** START MATERIAL SHOWN **

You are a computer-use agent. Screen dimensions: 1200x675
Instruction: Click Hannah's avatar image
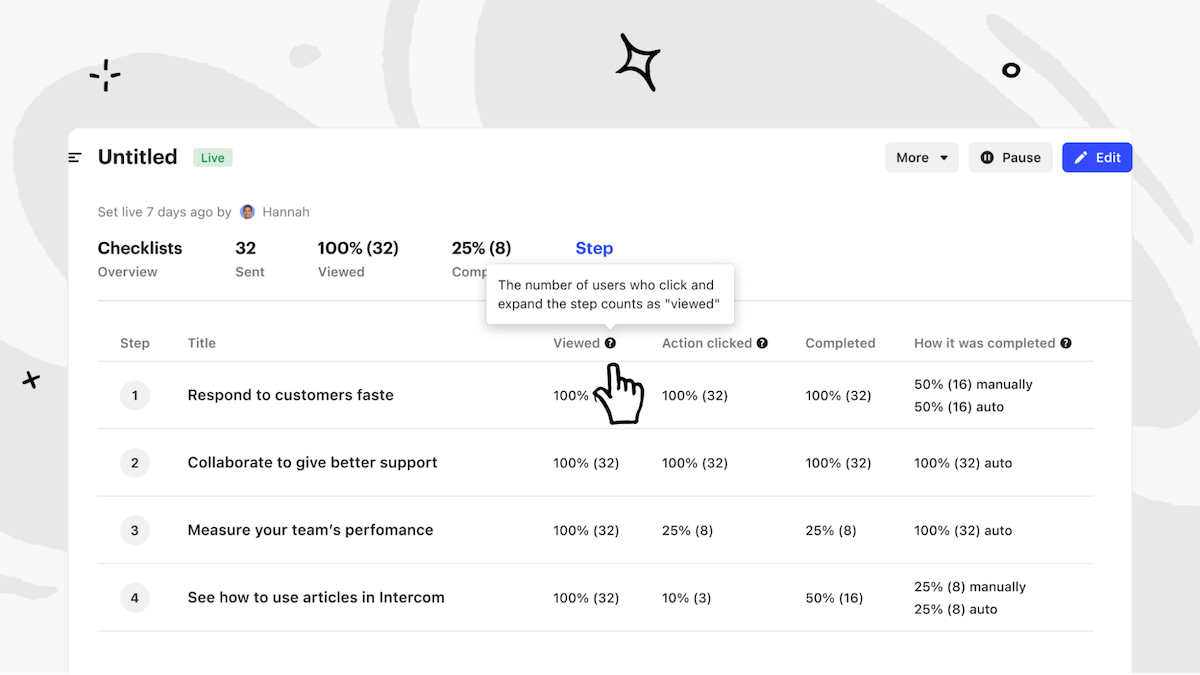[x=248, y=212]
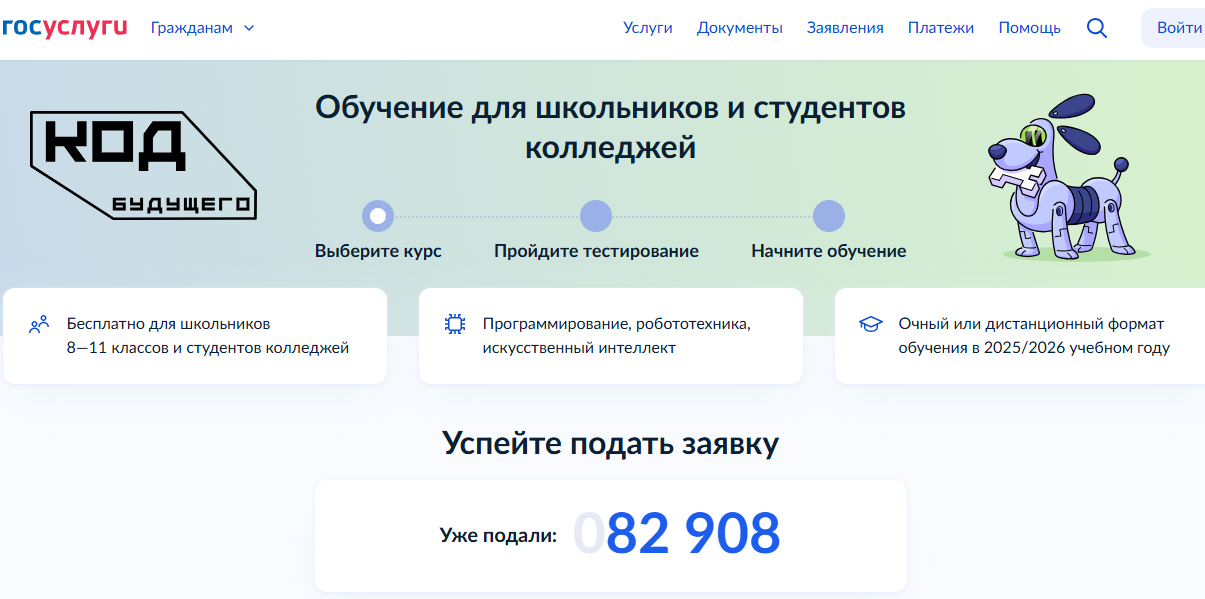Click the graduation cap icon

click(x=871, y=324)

** END MATERIAL SHOWN **
** START MATERIAL SHOWN **

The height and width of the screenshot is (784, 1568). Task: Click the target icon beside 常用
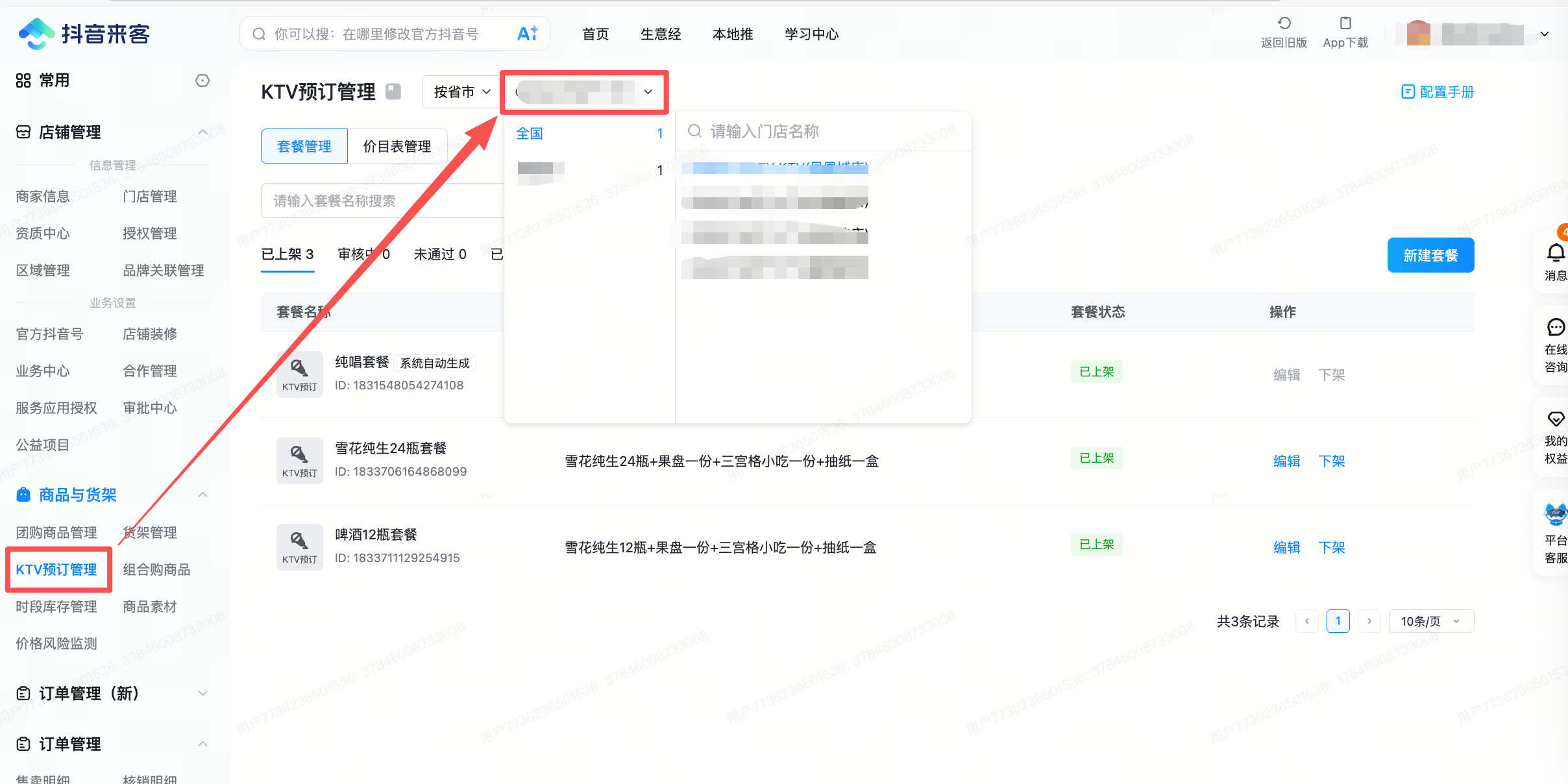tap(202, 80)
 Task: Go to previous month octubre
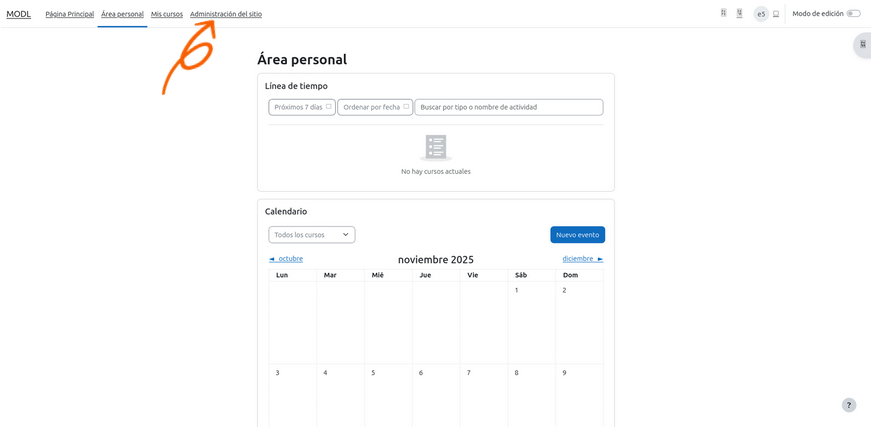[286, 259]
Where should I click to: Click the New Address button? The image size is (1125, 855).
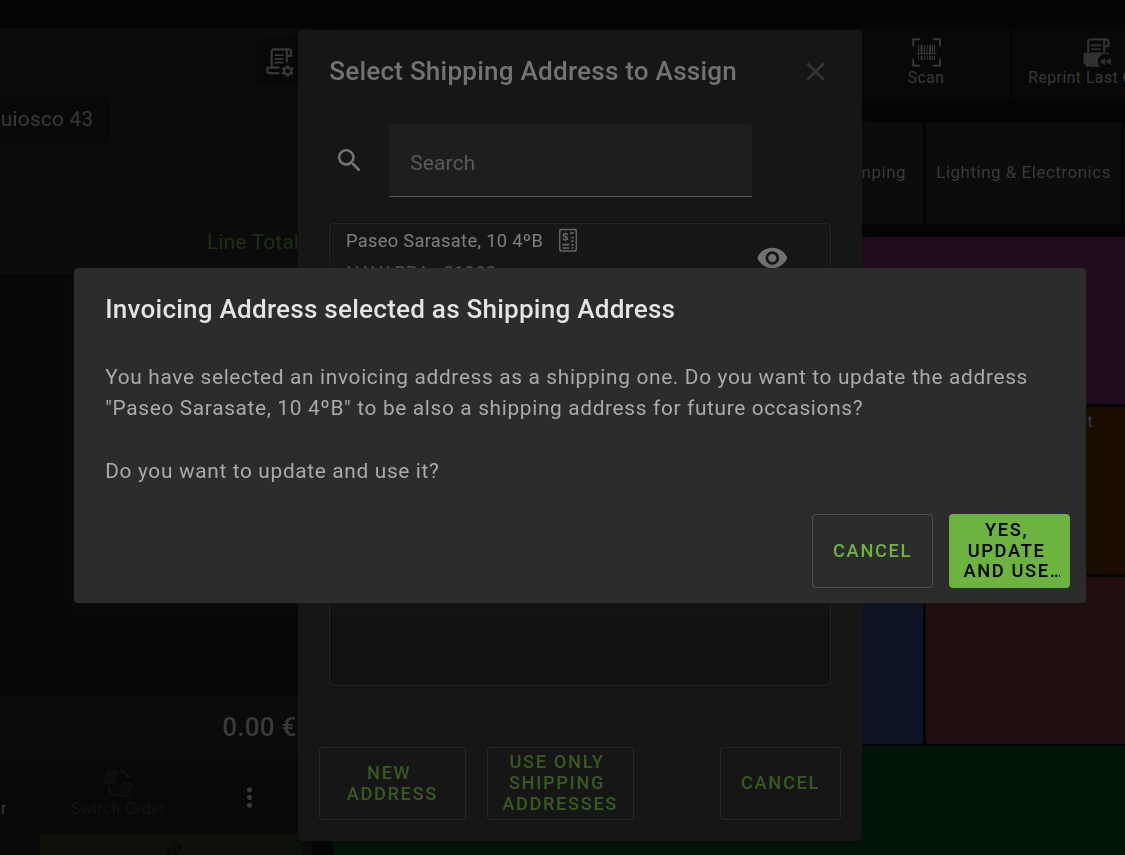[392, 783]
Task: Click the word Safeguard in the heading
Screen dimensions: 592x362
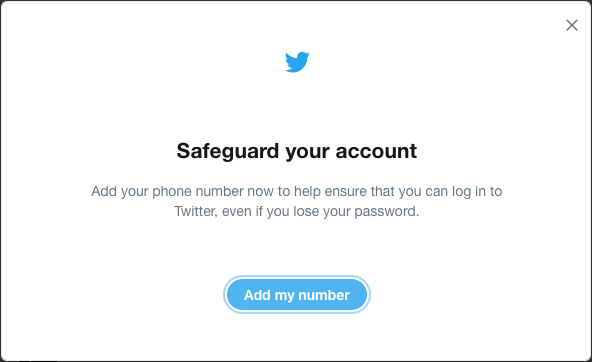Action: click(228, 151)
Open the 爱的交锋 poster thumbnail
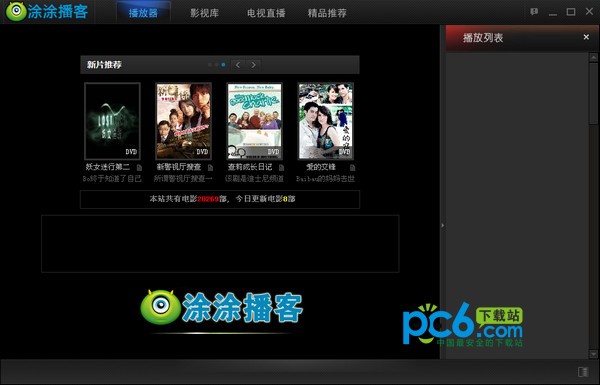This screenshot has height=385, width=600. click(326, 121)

** END MATERIAL SHOWN **

Copy everything from the line containing "You are a computer-use" down to the line containing "click(x=871, y=324)", switching "avatar image" to "profile photo" and leaving all else unchanged. Leave the pictures out of your answer.

• **FINAL RESULT**:
You are a computer-use agent. Screen dimensions: 1200x675
Instruction: Click Hannah's profile photo
[x=248, y=212]
Click the graduation cap icon

click(x=871, y=324)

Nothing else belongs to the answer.